1.2.- Se condene a la demandada al pago de las cantidades señaladas, así como, en caso de proceder, al pago de los intereses legales devengados dese la fecha de la interposición de la demanda y, subsidiariamente, desde la sentencia.
2.- Con carácter subsidiario, en caso de no atender a la anterior petición:
2.1.- Se declare que la demandada es responsable de los daños que resulten acreditados tras las pruebas periciales practicadas, como consecuencia de la infracción del Derecho de la Competencia.
2.2.- Se condene a la demandada al pago de las cantidades que se deriven de la prueba practicada, así como, en caso de proceder, al pago de los intereses devengados desde la fecha desde la interposición de la demanda y, subsidiariamente, desde la sentencia.
3.- Y se condene a los demandados al abono de las costas causadas.'.
En escrito de fecha 3 de septiembre de 2019 se contestó a la demanda por la Procuradora Dña.
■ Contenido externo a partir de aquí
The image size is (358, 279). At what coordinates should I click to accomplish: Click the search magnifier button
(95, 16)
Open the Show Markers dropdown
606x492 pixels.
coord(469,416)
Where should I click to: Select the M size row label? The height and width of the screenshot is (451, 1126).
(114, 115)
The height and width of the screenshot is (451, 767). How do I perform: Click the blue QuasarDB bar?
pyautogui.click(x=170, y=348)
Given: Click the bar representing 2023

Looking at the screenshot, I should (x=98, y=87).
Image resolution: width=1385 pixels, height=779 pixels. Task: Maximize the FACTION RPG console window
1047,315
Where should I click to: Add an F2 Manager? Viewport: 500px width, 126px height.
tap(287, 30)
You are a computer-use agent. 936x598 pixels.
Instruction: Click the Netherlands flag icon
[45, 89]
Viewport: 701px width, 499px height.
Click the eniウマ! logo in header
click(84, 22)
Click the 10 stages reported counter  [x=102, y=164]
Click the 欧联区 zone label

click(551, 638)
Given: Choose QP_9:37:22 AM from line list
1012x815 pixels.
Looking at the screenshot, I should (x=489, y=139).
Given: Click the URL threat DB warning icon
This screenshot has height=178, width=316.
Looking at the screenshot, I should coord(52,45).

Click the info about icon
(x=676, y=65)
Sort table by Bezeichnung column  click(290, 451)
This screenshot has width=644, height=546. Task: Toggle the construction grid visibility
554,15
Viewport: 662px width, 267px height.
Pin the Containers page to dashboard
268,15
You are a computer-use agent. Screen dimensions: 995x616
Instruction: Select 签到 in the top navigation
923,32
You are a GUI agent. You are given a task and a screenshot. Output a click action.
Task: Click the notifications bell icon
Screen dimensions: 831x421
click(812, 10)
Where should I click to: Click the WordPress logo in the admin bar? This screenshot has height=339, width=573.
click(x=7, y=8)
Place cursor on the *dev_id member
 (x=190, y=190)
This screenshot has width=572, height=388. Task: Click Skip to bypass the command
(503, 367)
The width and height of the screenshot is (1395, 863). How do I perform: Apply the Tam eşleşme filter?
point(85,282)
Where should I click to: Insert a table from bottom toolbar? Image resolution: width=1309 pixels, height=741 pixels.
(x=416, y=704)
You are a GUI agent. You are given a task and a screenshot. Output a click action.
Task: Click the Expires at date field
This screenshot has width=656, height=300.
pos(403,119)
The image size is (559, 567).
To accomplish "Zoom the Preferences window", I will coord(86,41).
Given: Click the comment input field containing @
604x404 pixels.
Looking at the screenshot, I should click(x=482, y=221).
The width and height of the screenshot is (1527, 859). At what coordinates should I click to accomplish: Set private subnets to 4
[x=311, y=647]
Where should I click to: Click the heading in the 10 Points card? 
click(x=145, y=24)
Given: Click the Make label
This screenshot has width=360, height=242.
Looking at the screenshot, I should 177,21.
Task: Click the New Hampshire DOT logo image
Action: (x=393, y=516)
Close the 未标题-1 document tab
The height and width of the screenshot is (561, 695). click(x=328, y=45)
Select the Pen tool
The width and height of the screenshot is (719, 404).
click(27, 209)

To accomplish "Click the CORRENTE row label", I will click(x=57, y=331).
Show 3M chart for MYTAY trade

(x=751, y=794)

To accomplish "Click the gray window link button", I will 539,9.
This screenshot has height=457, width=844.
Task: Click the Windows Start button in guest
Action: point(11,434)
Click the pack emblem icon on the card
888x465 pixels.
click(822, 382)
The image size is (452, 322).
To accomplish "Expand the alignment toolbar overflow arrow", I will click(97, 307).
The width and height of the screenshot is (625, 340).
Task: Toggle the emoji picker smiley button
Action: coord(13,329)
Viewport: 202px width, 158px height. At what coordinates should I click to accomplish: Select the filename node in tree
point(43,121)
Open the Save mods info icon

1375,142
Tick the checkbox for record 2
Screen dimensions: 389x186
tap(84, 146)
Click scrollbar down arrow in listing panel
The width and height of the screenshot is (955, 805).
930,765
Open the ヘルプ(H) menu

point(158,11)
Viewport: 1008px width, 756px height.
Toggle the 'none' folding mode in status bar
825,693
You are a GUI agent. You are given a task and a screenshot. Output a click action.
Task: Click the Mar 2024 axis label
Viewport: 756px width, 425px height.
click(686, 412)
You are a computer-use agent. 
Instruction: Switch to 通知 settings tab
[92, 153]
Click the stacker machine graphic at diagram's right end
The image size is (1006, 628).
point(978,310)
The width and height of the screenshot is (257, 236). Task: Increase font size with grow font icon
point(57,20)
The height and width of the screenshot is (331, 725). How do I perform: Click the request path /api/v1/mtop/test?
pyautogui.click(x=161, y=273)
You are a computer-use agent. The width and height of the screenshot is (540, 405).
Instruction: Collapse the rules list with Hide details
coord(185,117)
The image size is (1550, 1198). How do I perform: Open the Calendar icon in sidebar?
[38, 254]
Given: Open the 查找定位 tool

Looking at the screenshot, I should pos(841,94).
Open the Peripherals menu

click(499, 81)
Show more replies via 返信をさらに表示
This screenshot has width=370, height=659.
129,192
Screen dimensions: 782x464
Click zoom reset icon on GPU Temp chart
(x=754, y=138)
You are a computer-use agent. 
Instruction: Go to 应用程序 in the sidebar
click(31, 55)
Asunción Lorente Bailo, en nombre y representación de RENAULT TRUCKS SAS en la que tras exponer cuanto consideró a su interés, terminó suplicando se dicte 'Sentencia en la que desestime íntegramente la demanda con expresa imposición de costas',
Iniciada la audiencia previa en la fecha señalada, se desarrolló la misma en los términos que resultan de la correspondiente videograbación, señalándose para la celebración de la vista el día 8 de febrero de 2021 a las 11:00 horas de su mañana.
Fundamentos
1.- Comencemos por la falta de legitimación activa en cuanto que es el primer presupuesto para que pueda siquiera analizarse el resto de cuestiones.
Se invoca por la parte demandada '
Así pues, en primer término, entiendo que la parte actora podía haber sido más escrupulosa a la hora de acreditar la titularidad para que no fuera objeto de controversia la legitimación activa - máxime cuando ya se veía la actitud de los fabricantes antes de entrar en litigio-. Ciertamente la estructura de la demanda, en la opinión de quien ahora suscribe, poco ayuda, pues se elige una que soporte demandas masivas dejando en un segundo plano el caso concreto, que pasa a ser residual en la extensísima demanda.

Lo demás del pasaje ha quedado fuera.